Monday, January 31, 2011

honest pain & the promised rescue.

"Please, God, no more yelling, no more trips to the woodshed.
Treat me nice for a change;
I'm so starved for affection.
Can't you see I'm black-and-blue,
beat up badly in bones and soul?
God, how long will it take
for you to let up?
Break in, God, and break up this fight;
if you love me at all, get me out of here.
I'm no good to you dead, am I?
I can't sing in your choir if I'm buried in some tomb!
I'm tired of all this—so tired. My bed
has been floating forty days and nights
On the flood of my tears.
My mattress is soaked, soggy with tears.
The sockets of my eyes are black holes;
nearly blind, I squint and grope. "
Psalm 6:1-7 (the message)

I love David's honestly in this. He is hurting at his core and is crying out at the Lord for rescue. This is so often the opposite of what I do in my brokenness. Instead of letting the pains of my heart show, I cover them up the way that so many Christians do and pretend that I can see the Lord's work through the heartache, but if I am honest, right now I have no idea what the Lord is doing with my struggles and the struggles of my family. I am starving for the Lord and reaching out for a hand to bring me back to the surface of this pile of pain that is suffocating me. And all this darkness has hit at the most confusing time. Next week, applications come out to be a Younglife leader, something I have wanted for so long. But I am feeling just like David when he says "I can't sing in your choir if I'm buried in some tomb!" I feel like the weight of my family's issues and my own issues are beating me to the grave. How am I suppose to lead when I am so lost in my own mess right now? I am tired and confused and lost and ready for the Lord to show up in my home where there hope seems lost.

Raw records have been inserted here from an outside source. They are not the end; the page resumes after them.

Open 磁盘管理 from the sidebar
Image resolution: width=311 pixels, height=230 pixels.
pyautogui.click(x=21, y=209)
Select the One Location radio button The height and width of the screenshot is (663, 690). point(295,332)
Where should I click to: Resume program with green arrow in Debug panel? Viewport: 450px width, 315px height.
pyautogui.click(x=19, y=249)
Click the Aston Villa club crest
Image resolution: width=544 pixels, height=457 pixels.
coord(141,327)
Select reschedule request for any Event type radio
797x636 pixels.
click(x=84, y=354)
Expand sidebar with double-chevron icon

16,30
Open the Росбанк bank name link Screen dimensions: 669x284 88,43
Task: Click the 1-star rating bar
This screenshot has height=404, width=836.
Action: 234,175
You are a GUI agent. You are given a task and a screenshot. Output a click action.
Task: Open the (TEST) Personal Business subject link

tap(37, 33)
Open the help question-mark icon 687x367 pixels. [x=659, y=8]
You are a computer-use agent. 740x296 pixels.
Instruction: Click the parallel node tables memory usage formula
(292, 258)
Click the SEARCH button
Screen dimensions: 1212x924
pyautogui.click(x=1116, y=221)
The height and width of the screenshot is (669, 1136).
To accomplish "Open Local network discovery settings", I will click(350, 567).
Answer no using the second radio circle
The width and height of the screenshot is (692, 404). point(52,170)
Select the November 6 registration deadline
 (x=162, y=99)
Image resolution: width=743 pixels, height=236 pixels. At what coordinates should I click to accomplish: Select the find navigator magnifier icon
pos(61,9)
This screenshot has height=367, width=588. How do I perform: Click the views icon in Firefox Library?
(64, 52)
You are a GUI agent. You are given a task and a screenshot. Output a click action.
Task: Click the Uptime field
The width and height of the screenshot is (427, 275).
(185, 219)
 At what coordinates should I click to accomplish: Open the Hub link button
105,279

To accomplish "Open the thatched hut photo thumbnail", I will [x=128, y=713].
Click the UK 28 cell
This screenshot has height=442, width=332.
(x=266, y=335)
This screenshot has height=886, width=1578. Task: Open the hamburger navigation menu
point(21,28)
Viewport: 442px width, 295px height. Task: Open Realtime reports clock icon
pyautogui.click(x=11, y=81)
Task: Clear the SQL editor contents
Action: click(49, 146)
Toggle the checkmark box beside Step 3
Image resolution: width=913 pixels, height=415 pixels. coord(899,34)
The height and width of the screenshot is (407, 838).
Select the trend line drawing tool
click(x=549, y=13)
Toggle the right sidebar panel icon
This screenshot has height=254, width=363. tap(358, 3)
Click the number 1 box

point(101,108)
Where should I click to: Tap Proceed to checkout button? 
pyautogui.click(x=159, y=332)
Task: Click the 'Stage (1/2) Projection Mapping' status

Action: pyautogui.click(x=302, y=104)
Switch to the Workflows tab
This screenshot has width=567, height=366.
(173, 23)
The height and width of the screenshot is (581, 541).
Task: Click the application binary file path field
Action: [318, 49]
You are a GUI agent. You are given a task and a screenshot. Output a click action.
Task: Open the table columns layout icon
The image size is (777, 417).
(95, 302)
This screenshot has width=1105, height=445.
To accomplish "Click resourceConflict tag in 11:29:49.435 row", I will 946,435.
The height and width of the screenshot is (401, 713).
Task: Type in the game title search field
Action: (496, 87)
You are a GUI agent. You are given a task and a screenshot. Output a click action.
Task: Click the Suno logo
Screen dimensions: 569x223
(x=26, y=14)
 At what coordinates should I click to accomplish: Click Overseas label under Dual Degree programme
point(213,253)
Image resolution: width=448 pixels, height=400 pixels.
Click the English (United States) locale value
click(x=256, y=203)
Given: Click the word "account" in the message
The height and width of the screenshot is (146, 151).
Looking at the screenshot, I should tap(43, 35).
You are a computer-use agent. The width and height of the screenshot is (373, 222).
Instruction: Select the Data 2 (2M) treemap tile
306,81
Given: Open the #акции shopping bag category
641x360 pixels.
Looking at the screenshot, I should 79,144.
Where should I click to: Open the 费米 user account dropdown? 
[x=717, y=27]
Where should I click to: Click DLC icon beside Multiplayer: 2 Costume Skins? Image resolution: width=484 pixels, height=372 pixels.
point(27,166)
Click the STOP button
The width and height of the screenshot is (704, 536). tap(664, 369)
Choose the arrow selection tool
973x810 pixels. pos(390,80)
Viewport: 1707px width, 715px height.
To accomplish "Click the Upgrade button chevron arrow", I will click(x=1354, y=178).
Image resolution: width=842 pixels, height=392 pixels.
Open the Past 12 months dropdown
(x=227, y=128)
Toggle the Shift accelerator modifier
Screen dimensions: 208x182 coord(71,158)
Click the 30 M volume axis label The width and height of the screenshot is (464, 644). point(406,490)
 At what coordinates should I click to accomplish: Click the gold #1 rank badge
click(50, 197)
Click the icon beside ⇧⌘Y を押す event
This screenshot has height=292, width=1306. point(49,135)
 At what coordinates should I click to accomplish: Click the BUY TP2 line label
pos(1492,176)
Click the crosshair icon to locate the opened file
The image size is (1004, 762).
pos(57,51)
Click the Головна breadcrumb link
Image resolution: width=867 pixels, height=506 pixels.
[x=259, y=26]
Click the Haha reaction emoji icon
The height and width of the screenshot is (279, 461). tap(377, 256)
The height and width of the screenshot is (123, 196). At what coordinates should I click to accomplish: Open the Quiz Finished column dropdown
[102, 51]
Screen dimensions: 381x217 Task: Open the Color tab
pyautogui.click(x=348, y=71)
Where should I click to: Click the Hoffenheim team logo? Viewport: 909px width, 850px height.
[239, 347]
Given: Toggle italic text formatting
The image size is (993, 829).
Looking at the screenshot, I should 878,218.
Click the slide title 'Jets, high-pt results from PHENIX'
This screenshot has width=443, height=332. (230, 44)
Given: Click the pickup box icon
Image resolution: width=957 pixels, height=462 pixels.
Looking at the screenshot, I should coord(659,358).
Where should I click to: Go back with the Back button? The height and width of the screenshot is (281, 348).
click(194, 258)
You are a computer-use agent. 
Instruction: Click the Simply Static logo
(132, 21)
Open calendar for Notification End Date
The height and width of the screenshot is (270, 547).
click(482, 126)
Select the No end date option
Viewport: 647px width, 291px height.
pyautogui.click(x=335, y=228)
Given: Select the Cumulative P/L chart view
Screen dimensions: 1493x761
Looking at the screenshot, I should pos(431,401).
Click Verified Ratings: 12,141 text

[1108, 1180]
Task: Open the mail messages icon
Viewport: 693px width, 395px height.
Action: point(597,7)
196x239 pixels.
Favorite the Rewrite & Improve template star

"Get out of here, you Devil's crew:
at last God has heard my sobs.
My requests have all been granted,
my prayers are answered.
Cowards, my enemies disappear.
Disgraced, they turn tail and run."
Psalm 6:8-10

Even more than I love David's honesty in his pain, I love the rescue. I love that when David seems hopeless and unfixable and so lost that finding his way seems impossible, God sweeps in with strength and power and redemption and hope. As much as it doesn't feel like it right now, the Lord is working and he hears my cries. He knows the pains of my heart even when I am hiding behind a mask. I love that David says all his requests have been granted- that every prayer has been answered. I am praying hard for my family. Praying hard for this hard place that we are sitting in and that seems to be tearing us apart. Praying that instead of pushing out, I can lean in to the Lord for guidance and obey. That above all, I seek Him and hold onto the truth that comes with His love. That I can continue to believe that my prayers are not only heard by my Father, but also answered. I pray for hope in a situation that seems so hopeless and for light in a very dark place.